Daling van stikstofbemesting |
30-10-2024 |
In het derogatiemeetnet van het Landelijk Meetnet effecten Mestbeleid (LMM) volgen Wageningen Economic Research en het RIVM jaarlijks de waterkwaliteit en landbouwpraktijk van ‘voor derogatie aangemelde’ bedrijven. Het derogatiemeetnet is een uitvloeisel van de derogatie op de Nitraatrichtlijn die Nederland sinds 2006 heeft. Met deze derogatie mogen bedrijven met minimaal 80% gras in het bouwplan onder voorwaarden meer stikstof uit graasdiermest gebruiken dan de 170 kg stikstof per hectare die de Europese Nitraatrichtlijn als maximum voorschrijft. Vanaf 2023 wordt derogatie stap voor stap afgebouwd en verdwijnt per 2026.
Op 3 juli 2024 is het rapport ‘Landbouwpraktijk en waterkwaliteit op landbouwbedrijven aangemeld voor derogatie in 2022’ door minister Wiersma van Landbouw, Visserij, Voedselzekerheid en Natuur aan de Tweede Kamer aangeboden waarmee de resultaten openbaar zijn. Uit de resultaten blijkt dat de gemiddelde stikstofbemesting uit dierlijke mest op bedrijven in het derogatiemeetnet in de periode 2006 tot en met 2022 een dalende trend laat zien. In 2022 lag de stikstofbemesting uit dierlijke mest op 228 kg/ha. Het stikstofbodemoverschot op bedrijven in het derogatiemeetnet laat ook een dalende trend zien, maar steeg in 2022 wel ten opzichte van 2021 naar gemiddeld 171 kg/ha. Ook het fosfaatbodemoverschot laat een dalende trend zien over de gehele periode 2006 tot en met 2022, maar steeg in 2022 ten opzichte van 2021 en bedroeg gemiddeld 16 kg/ha.
Op Agrimatie zijn deze nieuwe resultaten van de landbouwpraktijk van bedrijven in het derogatiemeetnet verwerkt in de volgende 7 artikelen:
1. Melkproductie (per bedrijf, per hectare voedergewas en per koe)
2. Stikstofbemesting
3. Fosfaatbemesting
4. Gewasopbrengsten (voor zowel grasland als snijmais)
5. Stikstofbedrijfsoverschot
6. Stikstofbodemoverschot
7. Fosfaatbodemoverschot
Samenstelling en regio’s
Het derogatiemeetnet bestaat uit 300 bedrijven, waarvan ongeveer 87% melkveebedrijven en ongeveer 13% ‘overige graslandbedrijven’. De resultaten worden gepresenteerd voor de groep bedrijven als geheel, maar ook per grondsoortregio.
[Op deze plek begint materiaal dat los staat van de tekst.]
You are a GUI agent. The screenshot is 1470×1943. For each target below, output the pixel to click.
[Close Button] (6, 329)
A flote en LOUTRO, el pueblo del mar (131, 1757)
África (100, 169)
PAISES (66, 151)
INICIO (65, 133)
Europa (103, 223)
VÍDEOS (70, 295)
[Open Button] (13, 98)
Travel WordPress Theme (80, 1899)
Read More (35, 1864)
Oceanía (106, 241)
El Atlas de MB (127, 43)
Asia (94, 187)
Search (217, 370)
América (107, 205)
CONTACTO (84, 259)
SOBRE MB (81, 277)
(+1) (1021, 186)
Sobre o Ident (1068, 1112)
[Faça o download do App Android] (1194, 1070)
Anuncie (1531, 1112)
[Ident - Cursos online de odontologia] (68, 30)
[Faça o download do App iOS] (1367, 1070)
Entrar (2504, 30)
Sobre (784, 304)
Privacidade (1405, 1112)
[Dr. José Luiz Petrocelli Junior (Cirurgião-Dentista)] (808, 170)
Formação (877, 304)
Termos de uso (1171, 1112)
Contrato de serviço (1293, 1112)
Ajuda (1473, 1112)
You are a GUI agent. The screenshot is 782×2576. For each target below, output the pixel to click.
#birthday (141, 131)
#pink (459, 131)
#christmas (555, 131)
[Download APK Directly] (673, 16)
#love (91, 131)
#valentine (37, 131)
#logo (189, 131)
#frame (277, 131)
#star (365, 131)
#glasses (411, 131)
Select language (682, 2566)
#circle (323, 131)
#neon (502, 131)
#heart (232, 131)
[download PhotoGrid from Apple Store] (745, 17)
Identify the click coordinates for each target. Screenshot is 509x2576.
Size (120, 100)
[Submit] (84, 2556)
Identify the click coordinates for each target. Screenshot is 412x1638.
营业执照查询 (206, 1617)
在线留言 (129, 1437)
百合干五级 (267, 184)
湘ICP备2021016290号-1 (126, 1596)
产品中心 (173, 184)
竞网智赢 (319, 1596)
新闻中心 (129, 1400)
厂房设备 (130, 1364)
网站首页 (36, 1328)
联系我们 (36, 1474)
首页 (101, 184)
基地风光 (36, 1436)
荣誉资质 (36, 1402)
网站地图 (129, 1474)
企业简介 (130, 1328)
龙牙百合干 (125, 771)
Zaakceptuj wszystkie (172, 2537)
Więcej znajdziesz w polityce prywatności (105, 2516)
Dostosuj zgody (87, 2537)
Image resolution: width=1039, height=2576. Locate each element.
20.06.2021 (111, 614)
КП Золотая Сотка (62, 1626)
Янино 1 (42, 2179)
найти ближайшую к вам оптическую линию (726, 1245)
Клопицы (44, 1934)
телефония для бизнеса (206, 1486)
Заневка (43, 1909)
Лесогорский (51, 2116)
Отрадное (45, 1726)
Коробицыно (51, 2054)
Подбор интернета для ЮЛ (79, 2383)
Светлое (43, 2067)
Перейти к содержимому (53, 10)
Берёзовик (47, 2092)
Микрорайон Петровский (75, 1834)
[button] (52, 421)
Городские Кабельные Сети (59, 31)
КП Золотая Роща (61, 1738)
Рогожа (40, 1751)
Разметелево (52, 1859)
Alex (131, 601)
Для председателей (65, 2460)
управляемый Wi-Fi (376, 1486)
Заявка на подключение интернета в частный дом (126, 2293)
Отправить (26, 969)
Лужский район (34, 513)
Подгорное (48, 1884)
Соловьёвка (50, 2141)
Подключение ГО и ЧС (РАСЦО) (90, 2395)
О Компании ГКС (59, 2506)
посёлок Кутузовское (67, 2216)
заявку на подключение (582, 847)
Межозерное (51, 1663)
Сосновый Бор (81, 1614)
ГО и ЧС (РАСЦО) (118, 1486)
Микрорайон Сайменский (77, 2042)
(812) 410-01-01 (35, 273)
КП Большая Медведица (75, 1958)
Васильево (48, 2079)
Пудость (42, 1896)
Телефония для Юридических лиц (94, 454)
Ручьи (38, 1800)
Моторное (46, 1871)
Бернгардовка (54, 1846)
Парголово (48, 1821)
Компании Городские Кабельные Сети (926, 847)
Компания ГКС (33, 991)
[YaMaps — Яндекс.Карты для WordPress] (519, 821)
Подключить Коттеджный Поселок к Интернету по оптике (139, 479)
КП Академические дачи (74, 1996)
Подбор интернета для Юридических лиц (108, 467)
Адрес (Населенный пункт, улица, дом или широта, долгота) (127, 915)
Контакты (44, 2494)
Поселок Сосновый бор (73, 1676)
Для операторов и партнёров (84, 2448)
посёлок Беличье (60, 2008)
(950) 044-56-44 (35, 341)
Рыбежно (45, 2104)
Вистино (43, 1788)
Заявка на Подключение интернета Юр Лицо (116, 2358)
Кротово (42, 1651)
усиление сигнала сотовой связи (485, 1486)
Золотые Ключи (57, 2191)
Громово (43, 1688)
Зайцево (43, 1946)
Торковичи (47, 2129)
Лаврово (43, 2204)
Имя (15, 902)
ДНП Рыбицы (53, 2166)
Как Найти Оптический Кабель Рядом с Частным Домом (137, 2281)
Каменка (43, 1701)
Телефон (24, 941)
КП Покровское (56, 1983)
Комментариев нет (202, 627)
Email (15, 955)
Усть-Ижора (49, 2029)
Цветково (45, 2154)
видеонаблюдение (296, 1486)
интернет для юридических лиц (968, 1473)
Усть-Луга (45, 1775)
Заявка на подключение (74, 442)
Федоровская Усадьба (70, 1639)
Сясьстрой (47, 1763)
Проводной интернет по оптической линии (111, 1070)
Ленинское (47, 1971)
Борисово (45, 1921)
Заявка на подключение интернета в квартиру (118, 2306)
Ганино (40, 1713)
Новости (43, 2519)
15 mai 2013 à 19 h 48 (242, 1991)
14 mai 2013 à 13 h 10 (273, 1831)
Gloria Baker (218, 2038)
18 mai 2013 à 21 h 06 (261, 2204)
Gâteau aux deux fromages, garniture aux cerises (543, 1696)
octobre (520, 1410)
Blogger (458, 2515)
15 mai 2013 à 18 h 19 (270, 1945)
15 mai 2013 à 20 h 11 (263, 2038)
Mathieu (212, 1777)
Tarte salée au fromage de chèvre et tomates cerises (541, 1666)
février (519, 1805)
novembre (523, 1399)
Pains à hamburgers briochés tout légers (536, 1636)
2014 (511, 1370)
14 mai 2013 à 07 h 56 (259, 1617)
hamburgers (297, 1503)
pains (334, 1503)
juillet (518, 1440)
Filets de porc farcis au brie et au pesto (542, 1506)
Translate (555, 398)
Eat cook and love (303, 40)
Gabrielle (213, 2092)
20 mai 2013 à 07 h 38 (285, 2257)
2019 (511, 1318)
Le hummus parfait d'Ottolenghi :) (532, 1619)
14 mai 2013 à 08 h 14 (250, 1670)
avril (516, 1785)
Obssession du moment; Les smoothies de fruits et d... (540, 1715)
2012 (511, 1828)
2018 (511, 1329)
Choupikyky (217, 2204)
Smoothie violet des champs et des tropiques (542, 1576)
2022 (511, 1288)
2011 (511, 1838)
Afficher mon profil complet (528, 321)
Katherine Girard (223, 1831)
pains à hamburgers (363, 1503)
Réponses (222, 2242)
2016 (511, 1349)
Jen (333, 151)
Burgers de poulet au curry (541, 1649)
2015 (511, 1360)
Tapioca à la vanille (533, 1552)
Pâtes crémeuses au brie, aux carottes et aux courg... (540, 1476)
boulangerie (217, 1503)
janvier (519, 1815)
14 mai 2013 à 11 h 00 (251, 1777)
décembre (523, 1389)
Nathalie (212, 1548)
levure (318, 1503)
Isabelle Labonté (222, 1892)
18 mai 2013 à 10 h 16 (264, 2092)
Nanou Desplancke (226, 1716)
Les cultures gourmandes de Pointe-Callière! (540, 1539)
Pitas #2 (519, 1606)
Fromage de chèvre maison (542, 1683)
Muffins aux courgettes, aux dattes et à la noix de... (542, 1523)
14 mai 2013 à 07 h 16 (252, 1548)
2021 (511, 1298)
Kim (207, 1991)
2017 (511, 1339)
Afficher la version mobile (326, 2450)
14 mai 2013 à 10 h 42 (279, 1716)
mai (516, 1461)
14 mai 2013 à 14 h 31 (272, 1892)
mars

Er worden 5 regio’s onderscheiden: Zand 230, Zand 250, Klei, Veen en Löss. In de wetgeving over het jaar 2022 is geregeld dat op zand- en lössgrond in de provincies Overijssel, Gelderland, Utrecht, Noord-Brabant en Limburg maximaal 230 kg stikstof uit graasdiermest per hectare mag worden gebruikt. Op andere grondsoorten en op grond gelegen buiten deze 5 provincies mocht in 2022 maximaal 250 kg stikstof per hectare gebruikt worden. In het LMM bevat de Zandregio 230 bedrijven gelegen in de Zandregio in de eerdergenoemde vijf provincies. De Zandregio 250 betreft de bedrijven in het overige deel van de Zandregio, waar ook op zand tot maximaal 250 kg stikstof per hectare uit graasdiermest gebruikt mocht worden in 2022.
De totstandkoming
Resultaten uit het derogatiemeetnet over de landbouwpraktijk zijn beschikbaar voor de periode 2006 tot en met 2022. De data over 2022 zijn in het jaar 2023 verkregen door alle bedrijfseconomische en (milieu)technische gegevens over het jaar 2022 te verzamelen. Dit was per december 2023 gereed. Vervolgens zijn per bedrijf alle data verwerkt, gecontroleerd en goedgekeurd voor onderzoek. Op basis van de goedgekeurde data zijn in de eerste helft van 2024 de indicatoren berekend, analyses uitgevoerd en de resultaten beschreven.